____ Teks Bacaan

Jumat, 09 Oktober 2015

Para Jugun Ianfu Terbuang Di Pulau Buru



 

Perawan Remaja Dalam Cengkraman Militer
_Catatan Pulau Buru_

Buku ini ditulis oleh Pramoedya Ananta Toer, dari nama pengarangnya yang ditulis menggunakan gaya penulisan jaman dulu ini bisa dibayangkan ini buku seperti apa. Pikiran kalian mungkin membayangkan buku dengan latar jaman dulu.


Pramoedya sendiri semasa hidupnya adalah salah satu penulis yang aktif dan menghasilkan lebih dari 50 buah karya yang bahkan telah diterjemahkan dalam bahasa asing. Memang benar, buku ini membahas tentang nasib gadis-gadis muda yang dipaksa oleh militer Dai Nippon saat jaman penjajahan Jepang untuk menjadi Jugun Ianfu. Jugun ianfu adalah sebutan untuk para wanita yang menjadi budak seks tentara jepang.  Para Jugun Ianfu ini ditempatkan didekat pangkalan-pangakalan militer jepang, Sebagian ada yang di pulau Kalimantan, namun ada juga yang ditempatkan jauh didaerah terasing, Yakni Pulau Buru.

________

> **Yang Harus Dikerjakan**
A. Kembalikan bagian teks tentang buku Pramoedya di atas, mulai dari "Pramoedya sendiri semasa" sampai dengan "Yakni Pulau Buru.", tanpa mengubah apa pun.
B. Menurut teks tentang buku Pramoedya di atas, berapa banyak karya yang dihasilkan Pramoedya semasa hidupnya?

____ Materi yang Disediakan

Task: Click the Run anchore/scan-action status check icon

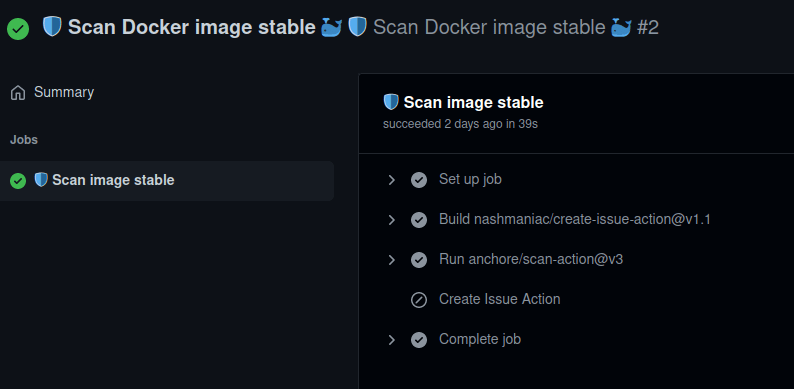Action: (419, 260)
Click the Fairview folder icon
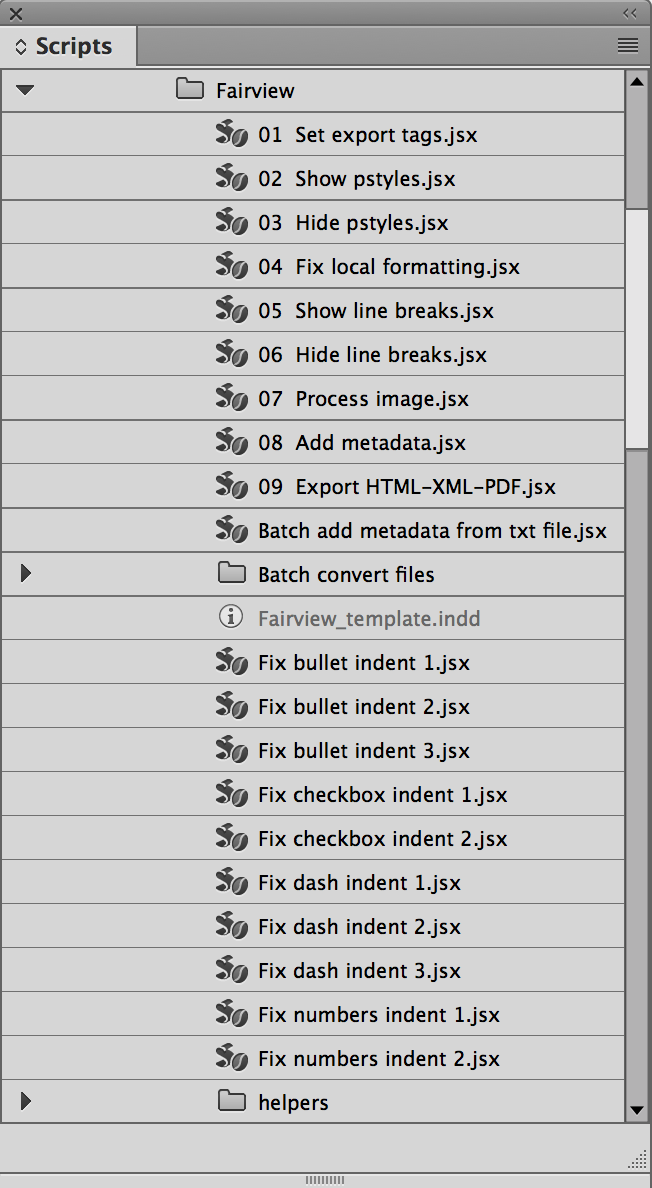This screenshot has height=1188, width=652. point(190,90)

________

> **Latihan Terjawab**
A.
Pramoedya sendiri semasa hidupnya adalah salah satu penulis yang aktif dan menghasilkan lebih dari 50 buah karya yang bahkan telah diterjemahkan dalam bahasa asing. Memang benar, buku ini membahas tentang nasib gadis-gadis muda yang dipaksa oleh militer Dai Nippon saat jaman penjajahan Jepang untuk menjadi Jugun Ianfu. Jugun ianfu adalah sebutan untuk para wanita yang menjadi budak seks tentara jepang.  Para Jugun Ianfu ini ditempatkan didekat pangkalan-pangakalan militer jepang, Sebagian ada yang di pulau Kalimantan, namun ada juga yang ditempatkan jauh didaerah terasing, Yakni Pulau Buru.

B. Lebih dari 50 buah karya.